- Supplied passage:
Throughout South America, China’s declining appetite for commodities has led to deep recessions and talk of a “lost decade.” Venezuela is facing inflation in the double or triple digits, Brazil is experiencing rising unemployment, and both countries are confronting political upheaval as leaders strain to preserve public benefits.
And there are less direct effects. China’s slowdown is one of the big drivers of the massive fall in oil prices, which hit a 12-year-low on Monday of $31.56 for a barrel of Brent crude, and that is causing its own problems.
Petro-states Saudi Arabia and Russia have taken massive hits from the collapse in oil prices, and are facing serious domestic financial challenges as a result. The two countries each export about 14 percent of their oil to China, according the Energy Information Administration.
The United States economy, meanwhile, has proved to be fairly insulated so far, and some industries that operate in China, such as fast food and retail, are expected to remain so. Still, U.S. stock markets have struggled this year, and many economists warn job losses could begin occurring outside of those already seen in the mining and energy industries if China’s economy worsens.
Caterpillar, long a darling of China’s economic growth, selling both to China and to countries that have sold China commodities, has reported declining sales, and its stock price has fallen to its lowest level since 2010. On Monday, aluminum firm Sherwin Alumina filed for chapter 11 bankruptcy.
“A slowdown of half percentage point, or even a percentage point slowdown, is not going to have a very big impact on the U.S. economy. If you’re South Africa or Peru, Chile, Colombia, Malaysia, or Thailand, then it’s a different matter,” said Paul Sheard, chief global economist, Standard & Poor’s Ratings Services.
Stocks in Shanghai fell 5.3 percent Monday, and remained volatile Tuesday; the stocks are down 16 percent in the past six days. Analysts are not particularly worried about the ups-and-downs of the stock market in China, because it only has tangential connections to the economy, but say the volatility underscores deeper fears about whether China’s economic growth is worse than official statistics indicate.
After years of runaway growth, virtually all independent experts agree China’s economy was bound to slow. But the question now is how much the world’s second largest economy will decelerate, from double-digit growth to a stable 6 or 7 percent or a substantially worse 3 or 4 percent — or even lower.
Most hit are those countries that thrived on China’s seemingly insatiable demand for natural resources. Virtually no continent is being spared, and developed and developing countries alike are facing harsh consequences.
As China developed and built the world’s solar panels, laptops and iPhones, it sucked up oil, iron ore, copper and machinery and bid up the price for those raw materials. “So the end of China’s investment boom means the reverse,” says Patrick Chovanec, chief strategist at Silvercrest Asset Management.
In Asia, Indonesia saw coal exports plunge after China’s economic challenges began to surface last year. Brazil, Peru and Venezuela also have suffered from commodity price collapses.
“All those economies benefited greatly from China’s rise, and the flip side of that is they have been hit as China’s growth has slowed and prices have fallen,” says Neil Shearing, chief emerging markets economist at Capital Economics.
The pain has not been limited to the developing world. Australia’s exports of iron ore and other minerals to China, its largest trading partner, have declined, raising fears of a recession. Korea, Japan, Thailand and Taiwan could also be vulnerable.

- Dataset section:
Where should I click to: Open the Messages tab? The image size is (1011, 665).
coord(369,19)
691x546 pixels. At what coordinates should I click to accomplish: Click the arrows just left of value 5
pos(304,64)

- Exercise requirements:
A. In the article on China's slowdown, what price did a barrel of Brent crude fall to when it hit a 12-year low on Monday?
B. Copy everything in the article on China's slowdown from "The United States" down to "chapter 11 bankruptcy.", replacing "darling" with "favorite".
C. Turn the paragraph of the article on China's slowdown that begins "The pain has not been limited" into a short bulleted list that keeps its main facts.
The listing comes from a separate source.

- Task solutions:
A. $31.56

B.
The United States economy, meanwhile, has proved to be fairly insulated so far, and some industries that operate in China, such as fast food and retail, are expected to remain so. Still, U.S. stock markets have struggled this year, and many economists warn job losses could begin occurring outside of those already seen in the mining and energy industries if China’s economy worsens.
Caterpillar, long a favorite of China’s economic growth, selling both to China and to countries that have sold China commodities, has reported declining sales, and its stock price has fallen to its lowest level since 2010. On Monday, aluminum firm Sherwin Alumina filed for chapter 11 bankruptcy.

C.
- The pain is not confined to the developing world.
- Australia's exports of iron ore and other minerals to China, its largest trading partner, have declined, raising fears of a recession.
- Korea, Japan, Thailand and Taiwan could also be vulnerable.